▶ **TEXT EXTRACT**:
In dialplan conf/dialplan/default.xml put the following extension

 <extension name="unimrcp">
   <condition field="destination_number" expression="^(.*)4948611$">
     <action application="answer"/>
     <action application="lua" data="names.lua"/>
   </condition>
 </extension>


cat scripts/names.lua

 session:answer()
 --freeswitch.consoleLog("INFO","Called extension is '" .. argv[1] .. "'\n")
 welcome= "abhishek/welcome_to_knowlarity.wav"
 menu = "abhishek/speak_name.wav"
 nohear = "abhishek/sorry_no_hear.wav"
 nounderstand = "abhishek/sorry_no_understand.wav"
 forward = "abhishek/forwarding_to.wav"
 thankyou = "ivr/8000/ivr-thank_you_for_calling.wav"
 goodbye = "voicemail/8000/vm-goodbye.wav"
 --
 grammar = "names"
 asrtag = "names"
 no_input_timeout = 5000
 recognition_timeout = 5000
 confidence_threshold = 0.2
 --
 session:streamFile(welcome)
 --freeswitch.consoleLog("INFO","Prompt file is '" .. prompt .. "'\n")
 --
 tryagain = 1
 while (tryagain == 1) do
 --
       session:execute("play_and_detect_speech",menu .. "detect:unimrcp {start-input-timers=false,no-input-timeout=" .. no_input_timeout .. ",recognition-timeout=" .. recognition_timeout .. "}" .. grammar)
       xml = session:getVariable('detect_speech_result')
       _,_,pre,result,suf = string.find(xml,"(.*)" .. asrtag .. ":(.*)}(.*)")

▶ **SUPPLIED MATERIAL**:

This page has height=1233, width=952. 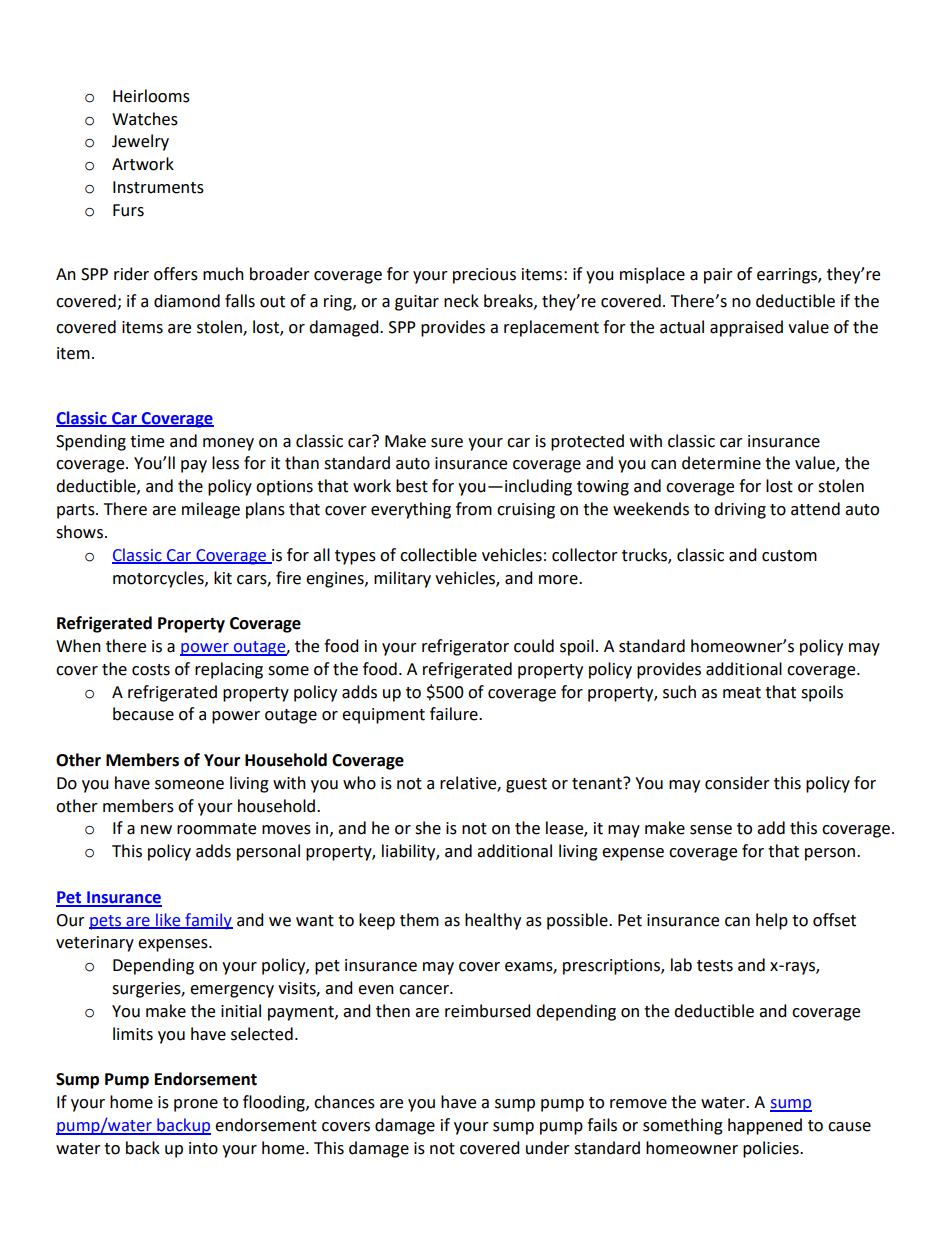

▶ **REQUEST**:
Copy the part of the FreeSWITCH dialplan and Lua script text above word for word, starting at "no_input_timeout = 5000" and ending at "xml = session:getVariable('detect_speech_result')".

▶ **WRITTEN SOLUTION**:
no_input_timeout = 5000
 recognition_timeout = 5000
 confidence_threshold = 0.2
 --
 session:streamFile(welcome)
 --freeswitch.consoleLog("INFO","Prompt file is '" .. prompt .. "'\n")
 --
 tryagain = 1
 while (tryagain == 1) do
 --
       session:execute("play_and_detect_speech",menu .. "detect:unimrcp {start-input-timers=false,no-input-timeout=" .. no_input_timeout .. ",recognition-timeout=" .. recognition_timeout .. "}" .. grammar)
       xml = session:getVariable('detect_speech_result')